Można więc szacować, że łączna wartość oszczędności odpowiada około 63 proc. produktu krajowego brutto. Na koniec 2009 roku te relacje były o ponad 3 pkt proc. gorsze. To wciąż niewiele na tle rozwiniętych państw europejskich, gdzie te relacje są dwu-, trzykrotnie wyższe. Na przykład w Belgii każdy z obywateli ma średnio prawie 85 tys. euro oszczędności (łącznie dysponują ponad 900 mld euro). Trwająca hossa praktycznie nie zmieniła upodobań Polaków, jeśli chodzi o formy oszczędzania. Mimo że akcje na giełdzie zdrożały w ubiegłym roku średnio o 20 proc., wciąż wybierane są raczej produkty bezpieczne – o niskiej rentowności. – Pomimo iż giełdy zachowują się zupełnie przyzwoicie, ludzie nie otrząsnęli się jeszcze z szoku wywołanego spadkami roku 2008 i dodatkowo są straszeni innymi problemami: Grecją, Irlandią, krajami południowymi i najświeższą sprawą – sytuacją Egiptu – mówi Marlena Janota, dyrektor sprzedaży detalicznej w funduszach Arka (grupa BZ WBK). Ale jak dodaje Tomasz Bardziłowski, szef Credit Suisse Securities, ten rok będzie okresem akcji, a nie obligacji. Na razie prawie połowę wszystkich oszczędności Polacy trzymają w bankach. Na koniec roku na lokatach zgromadzili blisko 425 mld zł.
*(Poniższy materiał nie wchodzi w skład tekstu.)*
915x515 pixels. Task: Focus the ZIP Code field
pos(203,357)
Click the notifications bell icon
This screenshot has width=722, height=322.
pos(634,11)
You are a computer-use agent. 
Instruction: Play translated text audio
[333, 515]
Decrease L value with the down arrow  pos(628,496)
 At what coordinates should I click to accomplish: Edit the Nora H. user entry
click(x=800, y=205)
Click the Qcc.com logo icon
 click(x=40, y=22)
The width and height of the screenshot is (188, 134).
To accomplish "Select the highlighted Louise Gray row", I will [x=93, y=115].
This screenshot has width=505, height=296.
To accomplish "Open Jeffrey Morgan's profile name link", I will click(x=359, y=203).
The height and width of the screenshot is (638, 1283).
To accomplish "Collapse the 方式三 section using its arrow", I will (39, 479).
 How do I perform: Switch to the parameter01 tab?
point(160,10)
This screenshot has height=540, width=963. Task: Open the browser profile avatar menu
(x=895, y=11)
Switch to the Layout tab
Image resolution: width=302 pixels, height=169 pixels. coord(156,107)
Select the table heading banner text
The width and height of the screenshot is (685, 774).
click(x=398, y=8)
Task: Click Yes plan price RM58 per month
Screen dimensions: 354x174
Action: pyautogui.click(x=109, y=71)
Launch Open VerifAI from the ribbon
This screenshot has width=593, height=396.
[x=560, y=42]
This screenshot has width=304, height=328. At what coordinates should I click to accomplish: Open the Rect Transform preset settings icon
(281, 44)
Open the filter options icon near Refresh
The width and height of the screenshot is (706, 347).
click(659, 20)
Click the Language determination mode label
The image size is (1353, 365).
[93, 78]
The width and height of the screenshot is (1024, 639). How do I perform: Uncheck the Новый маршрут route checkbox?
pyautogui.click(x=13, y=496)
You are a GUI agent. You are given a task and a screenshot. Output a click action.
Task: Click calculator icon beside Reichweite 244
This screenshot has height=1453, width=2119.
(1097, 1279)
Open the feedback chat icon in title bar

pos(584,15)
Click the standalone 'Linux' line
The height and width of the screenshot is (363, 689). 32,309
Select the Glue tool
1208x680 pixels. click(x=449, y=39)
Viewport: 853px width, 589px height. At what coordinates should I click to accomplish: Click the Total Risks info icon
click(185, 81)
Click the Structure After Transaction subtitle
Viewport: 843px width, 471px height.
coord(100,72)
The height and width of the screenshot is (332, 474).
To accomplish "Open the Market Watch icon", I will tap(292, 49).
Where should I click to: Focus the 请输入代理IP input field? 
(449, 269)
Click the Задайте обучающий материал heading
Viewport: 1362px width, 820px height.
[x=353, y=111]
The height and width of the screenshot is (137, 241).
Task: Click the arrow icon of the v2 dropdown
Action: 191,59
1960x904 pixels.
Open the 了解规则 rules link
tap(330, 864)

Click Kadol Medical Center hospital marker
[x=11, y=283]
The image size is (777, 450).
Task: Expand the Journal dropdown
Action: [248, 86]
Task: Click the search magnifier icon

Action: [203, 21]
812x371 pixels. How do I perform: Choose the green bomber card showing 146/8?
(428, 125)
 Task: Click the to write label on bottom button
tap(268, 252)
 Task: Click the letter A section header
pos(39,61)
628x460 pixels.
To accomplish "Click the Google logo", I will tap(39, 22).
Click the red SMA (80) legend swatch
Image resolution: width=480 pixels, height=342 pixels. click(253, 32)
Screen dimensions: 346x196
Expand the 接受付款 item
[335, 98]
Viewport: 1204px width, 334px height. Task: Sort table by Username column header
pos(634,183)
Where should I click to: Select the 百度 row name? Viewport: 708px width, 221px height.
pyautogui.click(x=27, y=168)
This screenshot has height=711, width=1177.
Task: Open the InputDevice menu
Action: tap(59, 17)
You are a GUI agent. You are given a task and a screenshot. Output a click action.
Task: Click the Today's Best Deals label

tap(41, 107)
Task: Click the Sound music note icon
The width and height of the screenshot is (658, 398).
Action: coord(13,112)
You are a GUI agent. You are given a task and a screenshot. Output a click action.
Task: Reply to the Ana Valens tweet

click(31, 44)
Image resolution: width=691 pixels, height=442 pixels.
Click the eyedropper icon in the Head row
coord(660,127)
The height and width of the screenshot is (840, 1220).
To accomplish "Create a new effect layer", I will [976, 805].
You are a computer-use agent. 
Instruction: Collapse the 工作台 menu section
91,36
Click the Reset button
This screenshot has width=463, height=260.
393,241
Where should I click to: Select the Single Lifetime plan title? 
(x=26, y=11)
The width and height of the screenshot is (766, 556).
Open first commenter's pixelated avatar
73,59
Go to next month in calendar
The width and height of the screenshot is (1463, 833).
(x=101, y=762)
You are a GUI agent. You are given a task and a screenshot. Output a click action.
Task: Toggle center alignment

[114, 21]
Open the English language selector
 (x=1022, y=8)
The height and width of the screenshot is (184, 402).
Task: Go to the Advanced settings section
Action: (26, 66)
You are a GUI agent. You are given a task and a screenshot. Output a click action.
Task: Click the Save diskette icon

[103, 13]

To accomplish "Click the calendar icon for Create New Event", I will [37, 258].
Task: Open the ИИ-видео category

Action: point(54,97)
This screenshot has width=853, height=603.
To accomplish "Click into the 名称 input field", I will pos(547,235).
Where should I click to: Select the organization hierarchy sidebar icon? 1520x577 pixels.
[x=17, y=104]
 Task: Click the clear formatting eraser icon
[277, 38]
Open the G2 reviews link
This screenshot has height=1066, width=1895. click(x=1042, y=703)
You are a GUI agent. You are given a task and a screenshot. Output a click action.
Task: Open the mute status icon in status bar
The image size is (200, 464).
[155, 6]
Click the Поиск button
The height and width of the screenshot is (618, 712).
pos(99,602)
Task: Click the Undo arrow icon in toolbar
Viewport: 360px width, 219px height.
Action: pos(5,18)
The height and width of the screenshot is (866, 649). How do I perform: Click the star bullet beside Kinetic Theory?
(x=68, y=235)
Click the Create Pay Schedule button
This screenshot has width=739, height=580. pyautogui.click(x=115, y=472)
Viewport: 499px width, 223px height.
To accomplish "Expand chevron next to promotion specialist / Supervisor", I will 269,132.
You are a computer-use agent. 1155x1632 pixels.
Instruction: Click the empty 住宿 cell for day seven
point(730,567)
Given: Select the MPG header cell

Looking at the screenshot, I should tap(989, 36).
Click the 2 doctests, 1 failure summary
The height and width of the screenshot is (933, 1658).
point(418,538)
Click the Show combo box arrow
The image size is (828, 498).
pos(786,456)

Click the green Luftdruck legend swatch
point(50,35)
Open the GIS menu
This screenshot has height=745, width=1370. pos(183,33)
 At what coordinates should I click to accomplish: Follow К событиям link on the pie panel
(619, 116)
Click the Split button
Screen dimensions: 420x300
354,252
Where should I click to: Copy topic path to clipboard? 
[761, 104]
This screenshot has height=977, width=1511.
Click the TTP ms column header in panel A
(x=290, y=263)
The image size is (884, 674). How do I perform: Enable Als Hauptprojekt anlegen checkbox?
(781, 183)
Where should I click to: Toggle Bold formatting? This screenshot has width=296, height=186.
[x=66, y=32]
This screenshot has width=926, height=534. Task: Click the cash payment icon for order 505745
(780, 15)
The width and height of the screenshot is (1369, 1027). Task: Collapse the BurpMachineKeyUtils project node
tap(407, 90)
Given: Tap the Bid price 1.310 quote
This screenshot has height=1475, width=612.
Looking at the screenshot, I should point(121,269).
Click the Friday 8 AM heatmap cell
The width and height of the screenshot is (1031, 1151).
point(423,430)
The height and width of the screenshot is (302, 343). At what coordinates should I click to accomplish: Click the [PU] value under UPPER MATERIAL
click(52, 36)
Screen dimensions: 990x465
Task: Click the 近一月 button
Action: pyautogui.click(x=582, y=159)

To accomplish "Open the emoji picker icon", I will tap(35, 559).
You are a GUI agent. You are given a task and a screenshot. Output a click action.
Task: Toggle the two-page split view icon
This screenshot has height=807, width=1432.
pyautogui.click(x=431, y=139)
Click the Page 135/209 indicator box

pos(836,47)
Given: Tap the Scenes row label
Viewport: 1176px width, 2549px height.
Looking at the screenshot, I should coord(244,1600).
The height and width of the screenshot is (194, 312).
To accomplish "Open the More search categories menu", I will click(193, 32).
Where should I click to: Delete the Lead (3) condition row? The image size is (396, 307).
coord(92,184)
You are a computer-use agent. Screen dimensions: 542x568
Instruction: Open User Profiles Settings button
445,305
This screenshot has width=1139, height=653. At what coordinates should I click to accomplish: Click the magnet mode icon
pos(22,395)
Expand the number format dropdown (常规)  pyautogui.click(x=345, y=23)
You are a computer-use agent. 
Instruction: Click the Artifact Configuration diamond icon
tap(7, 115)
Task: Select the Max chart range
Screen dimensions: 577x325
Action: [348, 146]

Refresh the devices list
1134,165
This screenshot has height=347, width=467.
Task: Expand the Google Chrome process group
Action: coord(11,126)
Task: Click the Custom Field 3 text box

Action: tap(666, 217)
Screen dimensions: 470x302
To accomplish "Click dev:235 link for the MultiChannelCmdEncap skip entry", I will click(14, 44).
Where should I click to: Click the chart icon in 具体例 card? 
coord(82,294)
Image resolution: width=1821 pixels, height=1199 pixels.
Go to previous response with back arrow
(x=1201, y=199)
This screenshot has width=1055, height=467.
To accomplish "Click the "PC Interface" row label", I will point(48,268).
I nic się w tej sprawie w tym roku nie zmieni. Mimo że rosnąca inflacja pcha stopy procentowe w górę, a więc banki w walce o klienta podwyższą oprocentowanie, to i tak lokaty przyniosą szczątkowe zyski. Obecnie średnie oprocentowanie 12-miesięcznych depozytów wynosi 4,12 proc., podczas gdy inflacja przekroczyła ponad 3 proc. Profity ogranicza także 19-procentowy podatek Belki od zysków kapitałowych.

Ponad 221 mld zł, czyli około jednej czwartej pieniędzy, ulokowanych jest w OFE. Trzecią pozycję w strukturze naszych oszczędności stanowią fundusze inwestycyjne, których udział utrzymuje się na poziomie nieco powyżej 12 proc. Wprawdzie wartość aktywów w TFI wzrosła w ciągu roku o ponad 20 proc., ale wynikało to głównie ze wzrostu wartości akcji, a nie napływu nowych klientów.